Aku mendengar kata-kata yang tidak bisa kupahami... Seperti "aborsi", "pilihan hidup" dan "prodesur". Aku tidak tahu apa arti semua itu. Yang pasti aku selalu merinding setiap kali mendengarkannya. Saat engkau mengatakan "aborsi" yang terdengar di telingaku adalah "kematian"... Saat engkau berkata "pilihan hidup", yang terdengar hanyalah "perpisahan". Dan setiap kali engkau berkata "prosedur", aku mendengar "sakit". Oh... Aku baru tahu. Inilah saatnya aku menghitung mundur. Engkau menolakku. Engkau tidak menginginkan kehadiranku di dunia.
Mengapa engkau tidak menginginkan aku, ibu? Mengapa mengakhiri hidupku menjadi pilihan yang benar bagimu dan ayah? Engkau tidak ingin aku mengenal kakek dan nenekku? Aku tidak memahaminya, bu.

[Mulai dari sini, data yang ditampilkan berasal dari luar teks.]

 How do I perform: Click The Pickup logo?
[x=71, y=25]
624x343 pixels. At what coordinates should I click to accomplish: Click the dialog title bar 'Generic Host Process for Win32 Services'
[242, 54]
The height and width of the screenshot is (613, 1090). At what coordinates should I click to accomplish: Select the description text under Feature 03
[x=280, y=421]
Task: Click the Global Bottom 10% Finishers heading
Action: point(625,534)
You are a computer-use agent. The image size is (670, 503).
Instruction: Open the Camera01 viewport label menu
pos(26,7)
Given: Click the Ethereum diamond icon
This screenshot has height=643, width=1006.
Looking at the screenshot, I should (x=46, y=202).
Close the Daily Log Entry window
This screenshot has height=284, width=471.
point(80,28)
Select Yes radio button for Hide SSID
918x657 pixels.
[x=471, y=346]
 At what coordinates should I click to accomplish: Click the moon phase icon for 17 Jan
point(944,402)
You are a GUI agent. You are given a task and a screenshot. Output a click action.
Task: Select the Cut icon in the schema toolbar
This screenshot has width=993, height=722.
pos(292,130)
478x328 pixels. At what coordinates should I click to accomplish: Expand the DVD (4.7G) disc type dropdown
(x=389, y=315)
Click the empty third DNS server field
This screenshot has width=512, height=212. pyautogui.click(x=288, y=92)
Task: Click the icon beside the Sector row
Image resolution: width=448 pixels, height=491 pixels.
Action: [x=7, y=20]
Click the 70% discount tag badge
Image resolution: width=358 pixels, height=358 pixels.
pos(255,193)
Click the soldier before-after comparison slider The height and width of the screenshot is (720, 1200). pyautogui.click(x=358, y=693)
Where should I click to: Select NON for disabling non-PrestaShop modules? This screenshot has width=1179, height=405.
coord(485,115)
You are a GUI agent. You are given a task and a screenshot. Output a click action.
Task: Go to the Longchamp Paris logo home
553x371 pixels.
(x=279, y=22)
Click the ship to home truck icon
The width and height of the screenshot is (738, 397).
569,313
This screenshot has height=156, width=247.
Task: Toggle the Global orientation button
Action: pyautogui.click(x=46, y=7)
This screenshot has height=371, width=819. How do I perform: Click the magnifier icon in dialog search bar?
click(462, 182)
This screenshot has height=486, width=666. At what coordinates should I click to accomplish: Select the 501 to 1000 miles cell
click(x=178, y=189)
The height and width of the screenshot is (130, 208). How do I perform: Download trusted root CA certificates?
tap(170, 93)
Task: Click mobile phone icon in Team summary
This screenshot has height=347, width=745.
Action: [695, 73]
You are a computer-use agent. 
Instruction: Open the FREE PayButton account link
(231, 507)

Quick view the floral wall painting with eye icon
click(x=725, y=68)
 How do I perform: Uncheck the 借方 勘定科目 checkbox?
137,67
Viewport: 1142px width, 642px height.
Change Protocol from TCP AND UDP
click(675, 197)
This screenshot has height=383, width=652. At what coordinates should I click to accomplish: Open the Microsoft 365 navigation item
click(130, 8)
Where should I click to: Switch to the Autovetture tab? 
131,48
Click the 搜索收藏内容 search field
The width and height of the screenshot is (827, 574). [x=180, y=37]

Apakah ini karena ibu dan ayah takut tidak dapat menghidupi aku dengan cukup? Tidak apa-apa, ibu. Aku ingin berjuang bersama dengan kalian. Ataukah justru kehadiranku menghalangi ayah dan ibu untuk bersenang-senang? Ayah dan ibu ingin kebebasan tanpaku? Aku mengerti... Meski sebenarnya aku hanya ingin memiliki kebebasan yang sama seperti yang ayah ibu miliki.

Atau jangan-jangan ibu tidak menyukaiku? Apakah karena aku mengingatkan ibu pada ayah? Seseorang yang mungkin ingin ibu lupakan? Kalau begitu, tidak usah ingat dirinya, aku akan ada di sini untukmu, ibu. Dan untuk sembilan bulan ke depan, aku tidak membutuhkan ayah. Aku membutuhkanmu.
Aku ingin berada di sampingmu saat kita melakukan foto keluarga, Bu. Yang aku minta hanyalah kesempatan yang sama yang ibu miliki: hidup. Jika ibu tidak mendengarkan teriakanku ini, aku berusaha untuk tetap mengerti pilihan yang Ibu putuskan. Tidak apa-apa, Bu. Jangan menangis. Mungkin memang aku harus pergi untuk menghapus tangisanmu itu. Jika ini terakhir kalinya aku bisa mendengarkan suara ibu yang terus meminta maaf, aku ingin ibu tahu bahwa aku memaafkan engkau. Aku harap ibu juga bisa memaafkan diri ibu sendiri.

Meski hidupku berakhir di sini, semoga kenangan tentangku akan terus hidup di dalam dirimu ya, Bu.
Sampai jumpa, ibu.
Salam sayang,
Anakmu yang belum sempat dilahirkan.